GIVEN PROBLEM: Format every line of the entries below as a numbered list. Omit blank lines and leave the pictures out.

## Begin SUPPLIED RECORDS

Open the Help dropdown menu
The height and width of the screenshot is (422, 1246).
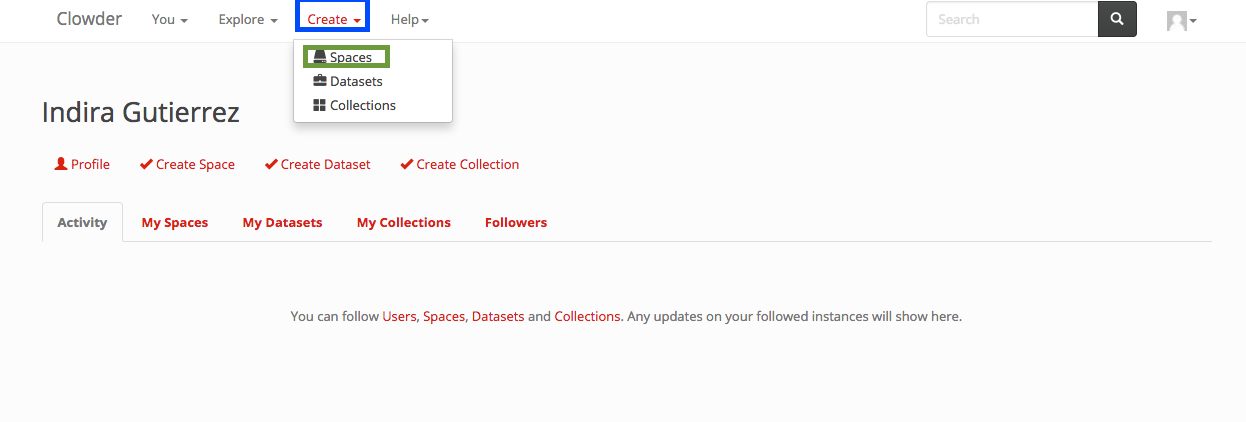(409, 20)
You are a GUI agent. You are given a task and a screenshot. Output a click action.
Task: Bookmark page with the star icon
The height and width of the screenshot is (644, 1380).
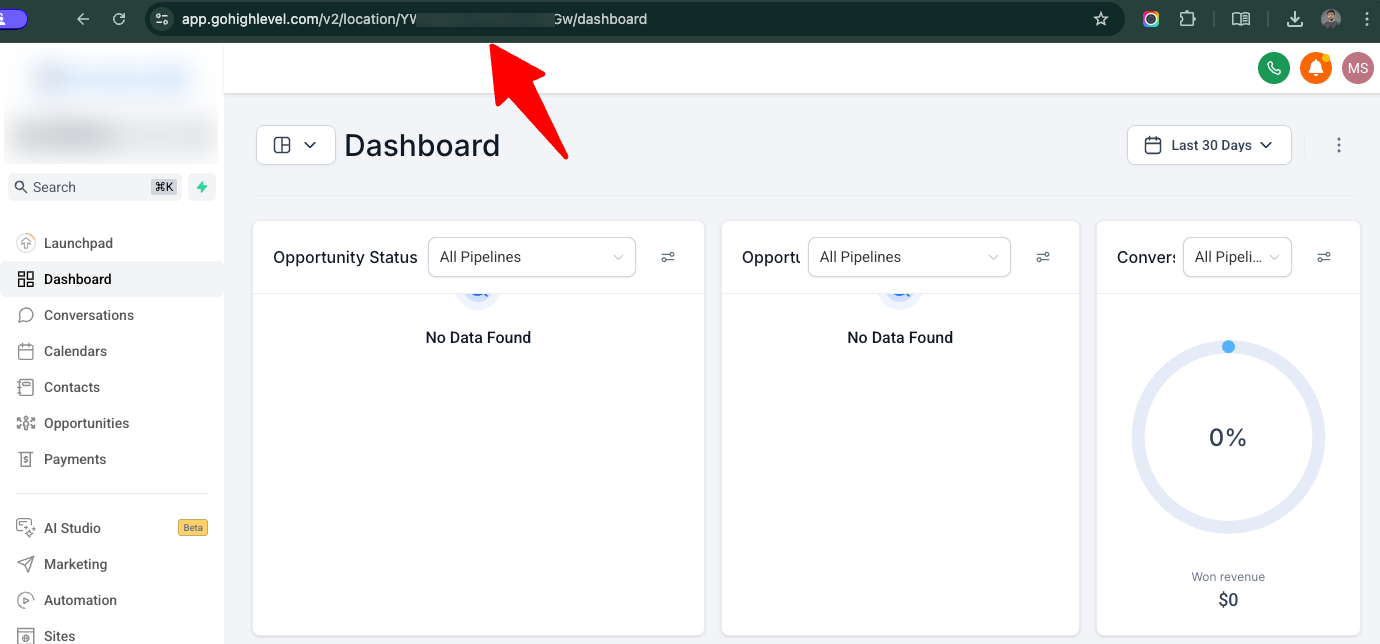(1101, 19)

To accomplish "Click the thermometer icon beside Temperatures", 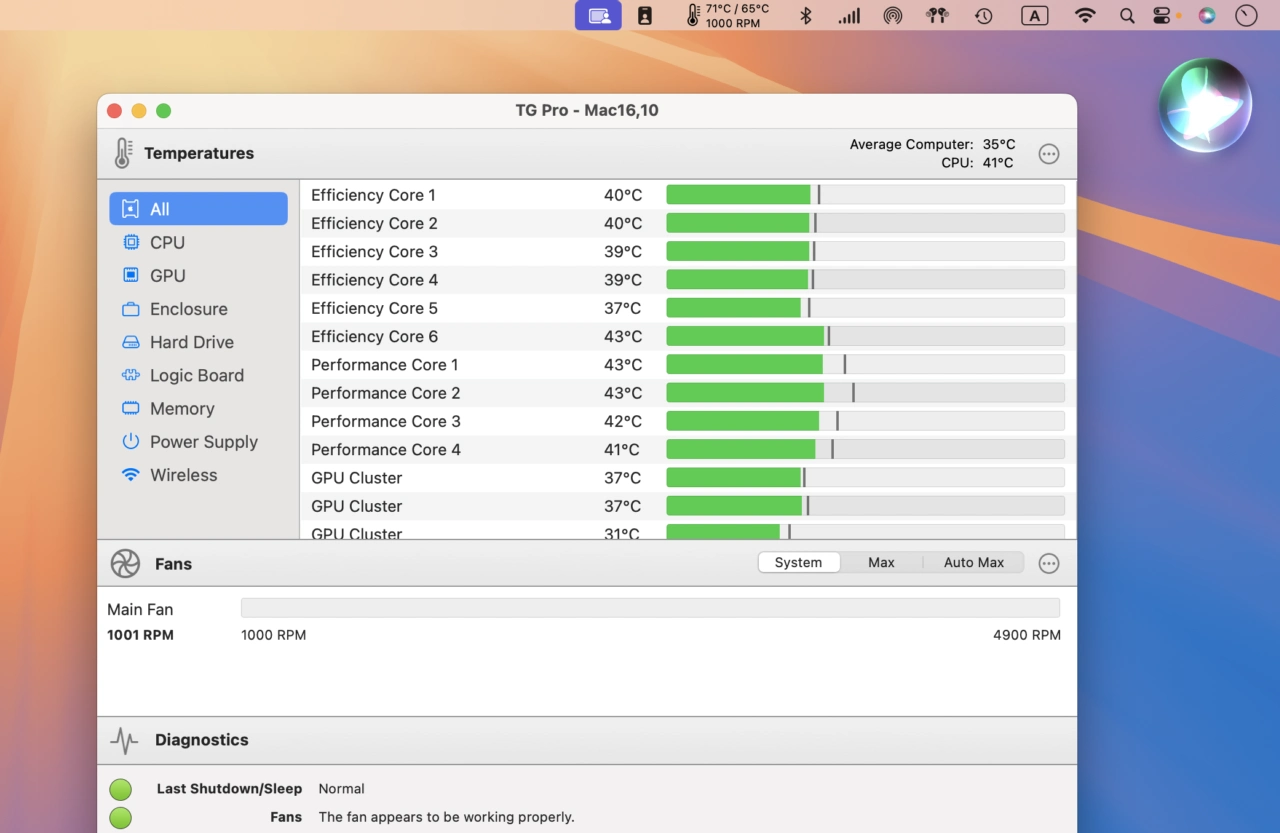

## End SUPPLIED RECORDS

FINISHED EXERCISE:
1. Open the Help dropdown menu
2. The height and width of the screenshot is (422, 1246).
3. (409, 20)
4. You are a GUI agent. You are given a task and a screenshot. Output a click action.
5. Task: Bookmark page with the star icon
6. The height and width of the screenshot is (644, 1380).
7. (1101, 19)
8. To accomplish "Click the thermometer icon beside Temperatures", 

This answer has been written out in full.